Elley gives Children of Men a passing grade, but says the only aspects of this futuristic melodrama that really and truly kick ass are Emmanuel Lubezki‘s hand-held cinematography and Michael Caine‘s supporting performance as an eccentric hippie-ish type. Otherwise, he says, it’s not bad, spotty, touch-and-go.
Elley praises the “gritty, docu-like sequences [in which] Cuaron and camera operator George Richmond orchestrate several lengthy single takes that have a front-line feel….these include an attack in a car (a single take that required a special rig for the camera to get inside and around the car) and the movie’s showpiece climax. Latter single take recalls Full Metal Jacket in its landscape and Black Hawk Down in its intensity.”
He also singles out Caine for bestowing “some heart and soul due to a wonderfully eccentric [turn] that’s awards-season-worthy.
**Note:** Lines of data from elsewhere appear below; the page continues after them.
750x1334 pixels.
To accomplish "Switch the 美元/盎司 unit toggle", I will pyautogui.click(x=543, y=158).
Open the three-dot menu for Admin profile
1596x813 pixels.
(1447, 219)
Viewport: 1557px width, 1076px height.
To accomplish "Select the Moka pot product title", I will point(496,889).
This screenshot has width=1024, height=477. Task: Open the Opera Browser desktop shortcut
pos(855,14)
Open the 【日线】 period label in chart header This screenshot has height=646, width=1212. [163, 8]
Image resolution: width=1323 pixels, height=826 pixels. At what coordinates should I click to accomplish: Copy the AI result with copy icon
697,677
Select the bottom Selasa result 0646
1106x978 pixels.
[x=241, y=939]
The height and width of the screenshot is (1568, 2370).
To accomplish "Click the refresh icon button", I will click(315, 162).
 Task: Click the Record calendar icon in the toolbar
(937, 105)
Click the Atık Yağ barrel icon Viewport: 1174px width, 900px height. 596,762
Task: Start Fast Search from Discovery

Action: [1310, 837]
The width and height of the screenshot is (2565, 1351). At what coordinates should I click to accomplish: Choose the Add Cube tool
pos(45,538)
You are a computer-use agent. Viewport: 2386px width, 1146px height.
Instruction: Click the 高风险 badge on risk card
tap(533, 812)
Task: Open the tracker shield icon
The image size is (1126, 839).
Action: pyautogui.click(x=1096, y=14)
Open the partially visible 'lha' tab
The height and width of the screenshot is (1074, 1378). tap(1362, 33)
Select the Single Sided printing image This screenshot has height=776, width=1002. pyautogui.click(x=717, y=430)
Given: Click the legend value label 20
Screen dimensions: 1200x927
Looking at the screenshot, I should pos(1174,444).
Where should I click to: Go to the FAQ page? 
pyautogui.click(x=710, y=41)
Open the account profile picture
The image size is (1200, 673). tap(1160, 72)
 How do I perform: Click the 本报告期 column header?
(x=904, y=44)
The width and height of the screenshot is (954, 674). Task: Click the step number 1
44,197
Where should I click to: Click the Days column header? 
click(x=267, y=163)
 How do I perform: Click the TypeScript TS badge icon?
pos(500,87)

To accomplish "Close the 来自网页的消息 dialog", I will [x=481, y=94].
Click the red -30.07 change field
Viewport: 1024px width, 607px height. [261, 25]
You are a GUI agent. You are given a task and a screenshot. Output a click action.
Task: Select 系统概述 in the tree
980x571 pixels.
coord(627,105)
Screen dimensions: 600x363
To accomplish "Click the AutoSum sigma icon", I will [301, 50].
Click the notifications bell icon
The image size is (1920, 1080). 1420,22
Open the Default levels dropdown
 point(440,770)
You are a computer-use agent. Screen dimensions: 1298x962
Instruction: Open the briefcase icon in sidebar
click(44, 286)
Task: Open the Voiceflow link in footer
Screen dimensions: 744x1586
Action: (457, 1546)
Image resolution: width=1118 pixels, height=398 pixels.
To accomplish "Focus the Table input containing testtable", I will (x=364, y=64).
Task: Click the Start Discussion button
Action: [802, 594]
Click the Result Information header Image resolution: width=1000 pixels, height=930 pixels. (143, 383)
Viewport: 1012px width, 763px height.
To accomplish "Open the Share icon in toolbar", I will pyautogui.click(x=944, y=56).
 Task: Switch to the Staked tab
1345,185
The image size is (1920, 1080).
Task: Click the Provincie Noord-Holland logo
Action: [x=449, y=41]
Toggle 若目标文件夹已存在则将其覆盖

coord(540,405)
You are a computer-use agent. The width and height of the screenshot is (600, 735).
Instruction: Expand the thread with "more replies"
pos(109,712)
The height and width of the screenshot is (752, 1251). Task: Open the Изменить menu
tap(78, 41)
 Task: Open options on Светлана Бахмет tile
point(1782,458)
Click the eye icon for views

Caine’s beatific performance, in hippie spectacles and shoulder-length hair, is treasurable, and provides the two shafts of sunlight in the otherwise gray and wintry movie,” he says.
Otherwise, Elley calls Men “an often grippingly realized portrait of a not-so-futuristic Blighty, in which fascism and infertility have become uneasy bed partners” but ” a fine but flawed exercise in dystopia. Much more effective when it’s a down-and-dirty actioner than when the script tries to grapple with the multitude of personal and political issues raised, pic suffers from cold lead playing by Clive Owen.
“Set only 21 years in the future, in November 2027, pic — based on the 1993 novel by British writer P.D. James, better known for her murder mysteries — posits a world racked by infertility and social chaos, in which terrorism is the norm. The U.K., however, is a relative haven of peace — ‘The world has collapsed; only Britain soldiers on,’ trumpets Brit-TV propaganda — and as a consequence immigration is out of control.
“Cuaron clearly got to know Blighty when shooting Harry Potter and the Prisoner of Azkaban. He paints a grungy, Orwellian country of perpetual security announcements, prowling armed police, garbage in the streets and illegal immigrants in cages — in fact, not so different from the U.K. today, and far more believable in every respect than in the feeble V for Vendetta.”
Elley says that “Cuaron’s decision not to shoot in widescreen actually accentuates the movie’s gritty power” — which means what? That Cuaron went with a 1.33 to 1 aspect ratio like Gus Van Sant‘s Elephant and Last Days, or that he shot it in standard, no-big-deal 1.85 to 1? Is Elley hinting that the normally effective way to shoot a dark futuristic flick is to shoot it in widescreen scope (2.35 to 1)? This part of the review lost me.